-- Page --
____________

Anytime I get to talk about Groundhog Day is a good day for me. It's truly one of my favorite movies, even though it could probably use some more gratuitous nudity, profanity, gunplay, and explosions. Maybe someday someone will make a cinematic mashup of Groundhog Day and Scarface and the world will be the richer for it.

I know I am not telling you anything new, but at its core Groundhog Day wrestles with the concept of eternal recurrence, the idea that the universe and everything in it does not evolve in a linear fashion but is actually cyclical, recurring again and again in an identical fashion an infinite number of times.

The concept goes back to at least Pythagoras, a noted Roman philosopher, mathematician, and vegetarian, otherwise famous for the Pythagorean theorem, which is pretty much a bedrock of middle school geometry and a gateway to higher maths. He also cooked up the mathematical basis for the eight-note harmonic scale that most modern music is based on – which, as fate(?) would have it, repeats itself. Pythagoras was far from the only person to kick the tires on the notion of eternal recurrence, but he probably has the best academic résumé.

Existential heavyweight Fred Nietzsche gets a lot of cred for his reboot of eternal recurrence, and rightfully so. His dark, overly dramatic Wagnerian prose lends extra gravity to the fundamentally trite platitude at the crux of eternal recurrence: Attitude is everything! It could well be that the "demon that steals after you in your loneliest loneliness" is Tony Robbins and his bright, dental veneers.

So you have this life, this moment, this circumstance, and you can either seize the opportunity to make the most of it or you can sit around whining about how much better it could be. I mean this on a personal level. Your boyfriend is unimaginative? So what. Use your own noodle and concoct a life with or without him that is the absolute best you can summon with your existing resources. Become a world-class chef. Learn to paint like Renoir or dance like Ginger Rogers. Challenge yourself to wake up every day and become a better you. At worst, you will be happily engaged and at best you will be an inspiration. The challenge is exactly the same every waking day of your life.

____________

-- Given problem 1 --
Write out the part of the Groundhog Day essay that begins at the words "The concept goes" and stops after "best academic résumé.".
-- Given problem 2 --
Sum up the Groundhog Day essay in two sentences.
-- Given problem 3 --
Answer these questions from the Groundhog Day essay, one per line:
(a) Which movie does the essay imagine being combined with Groundhog Day in a cinematic mashup?
(b) Besides the Pythagorean theorem, what did Pythagoras work out the mathematical basis for?
(c) What platitude does the essay place at the crux of eternal recurrence?

-- Given data --
____________

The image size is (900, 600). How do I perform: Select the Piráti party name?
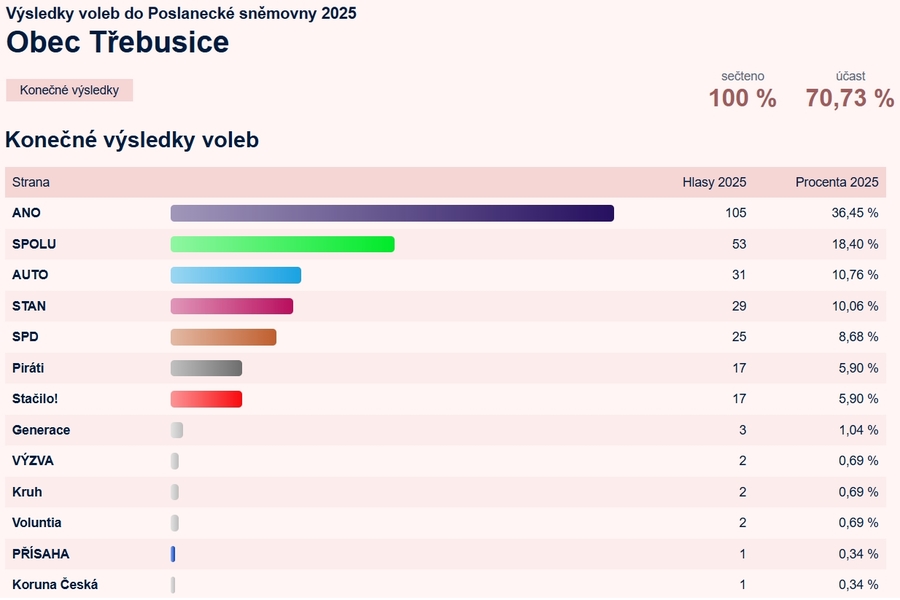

____________

-- Complete answer 1 --
The concept goes back to at least Pythagoras, a noted Roman philosopher, mathematician, and vegetarian, otherwise famous for the Pythagorean theorem, which is pretty much a bedrock of middle school geometry and a gateway to higher maths. He also cooked up the mathematical basis for the eight-note harmonic scale that most modern music is based on – which, as fate(?) would have it, repeats itself. Pythagoras was far from the only person to kick the tires on the notion of eternal recurrence, but he probably has the best academic résumé.

-- Complete answer 2 --
The essay calls Groundhog Day one of the writer's favorite movies and says that at its core it wrestles with eternal recurrence, the idea that the universe repeats itself identically an infinite number of times. It says the concept goes back to at least Pythagoras and was revived by Nietzsche, and it argues that the idea's core message is that attitude is everything, so each day should be seized and made the most of rather than spent whining.

-- Complete answer 3 --
(a) Scarface
(b) The eight-note harmonic scale that most modern music is based on
(c) Attitude is everything!